Turning trash into treasure: Leveraging discarded filters for national-scale aquatic eDNA biomonitoring

Monitoring biodiversity changes over large spatiotemporal scales is critical for effective ecosystem conservation and management. This study investigates the potential of environmental DNA (eDNA) metabarcoding to enhance national-scale biomonitoring of freshwater diversity by leveraging discarded filters associated with routine water quality sampling from the U.S. Geological Survey's (USGS) National Water Quality Network (NWQN). We tested 375 samples from 103 NWQN sites for eDNA of native and non-native fish and found that 52% of the filters yielded fish eDNA for a total of 70 fish species detections. Of the filters that had fish eDNA present, an average of 3.7 species were detected.
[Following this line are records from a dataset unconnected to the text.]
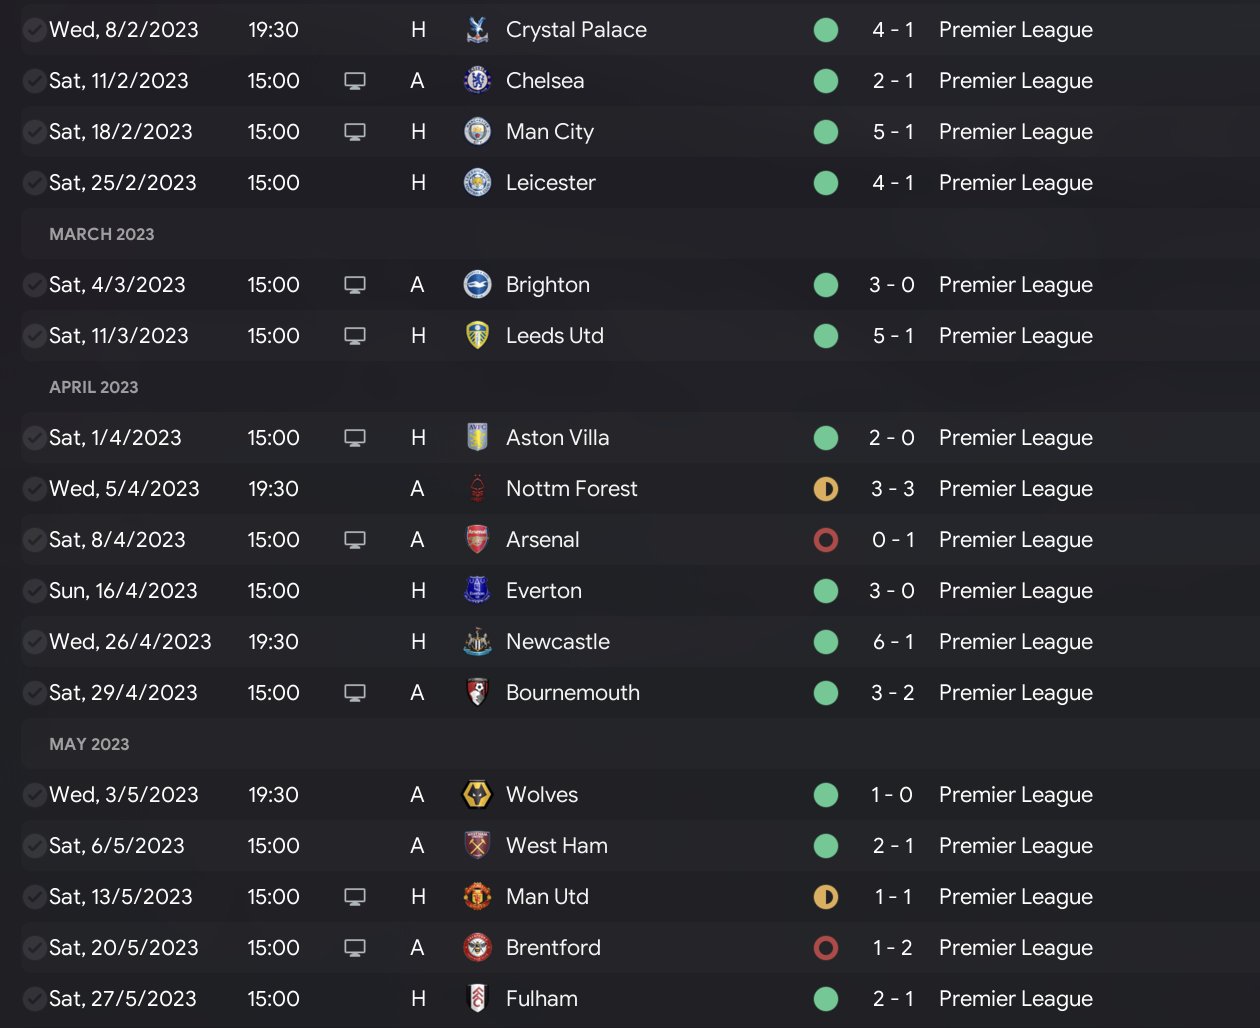Collapse the MAY 2023 month section
Viewport: 1260px width, 1028px height.
[x=89, y=744]
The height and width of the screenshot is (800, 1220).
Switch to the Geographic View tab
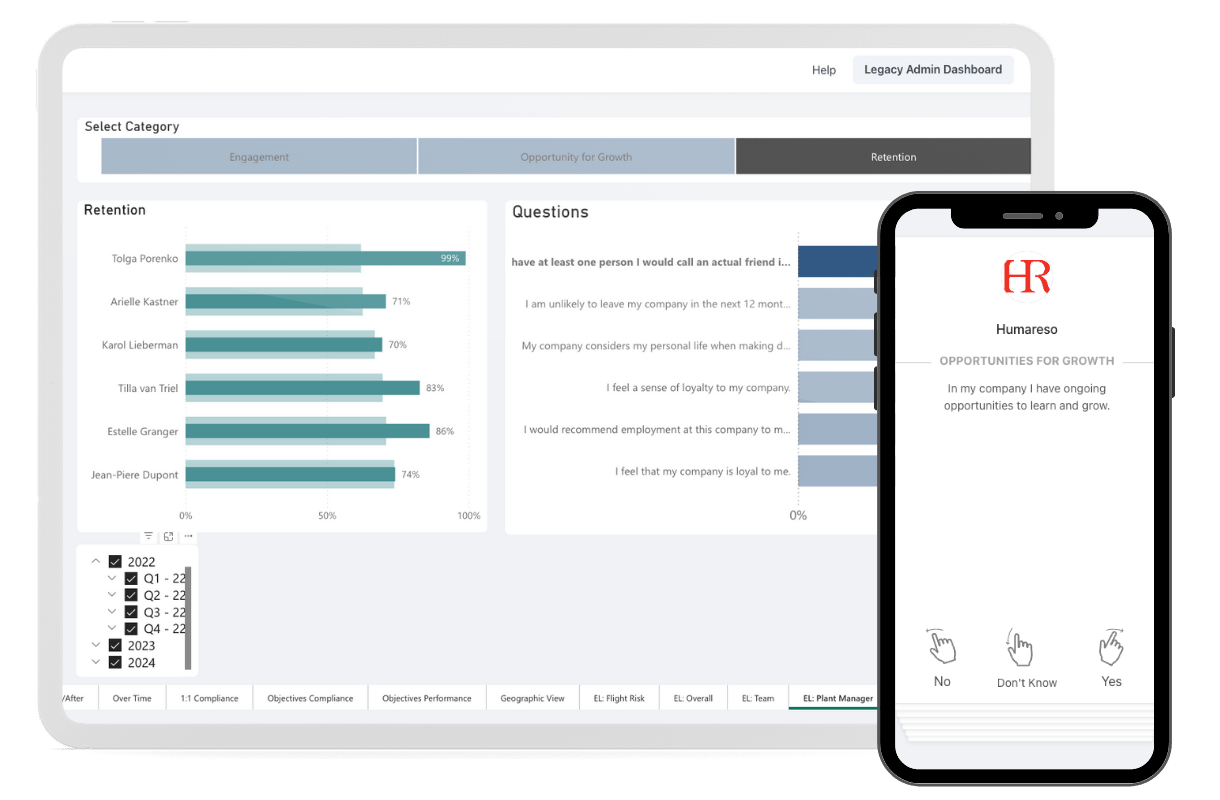pos(532,698)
Benchmarking these results to USGS's Aquatic Gap Analysis Project (AGAP)—which includes both field-verified observations along with predictive models derived from fish capture and landscape predictor datasets—we found that eDNA from these filters detected only a fraction of the observed and expected fish diversity for these sites. Our results indicate that these discarded filters may not be sufficient for eDNA sampling of fish communities and posit that alternative filter types more appropriate for eDNA sampling may yield more valuable biomonitoring data. Nevertheless, we tested the efficacy of two novel approaches to facilitate large-scale biomonitoring. Though these filters did not yield adequate fish eDNA, the AGAP database provides a useful method for ground truthing fish species presence. The potential of integrating eDNA sampling into existing monitoring frameworks, which, when paired with more optimal eDNA methods, could be a cost-effective strategy to enhance biodiversity monitoring at large scales.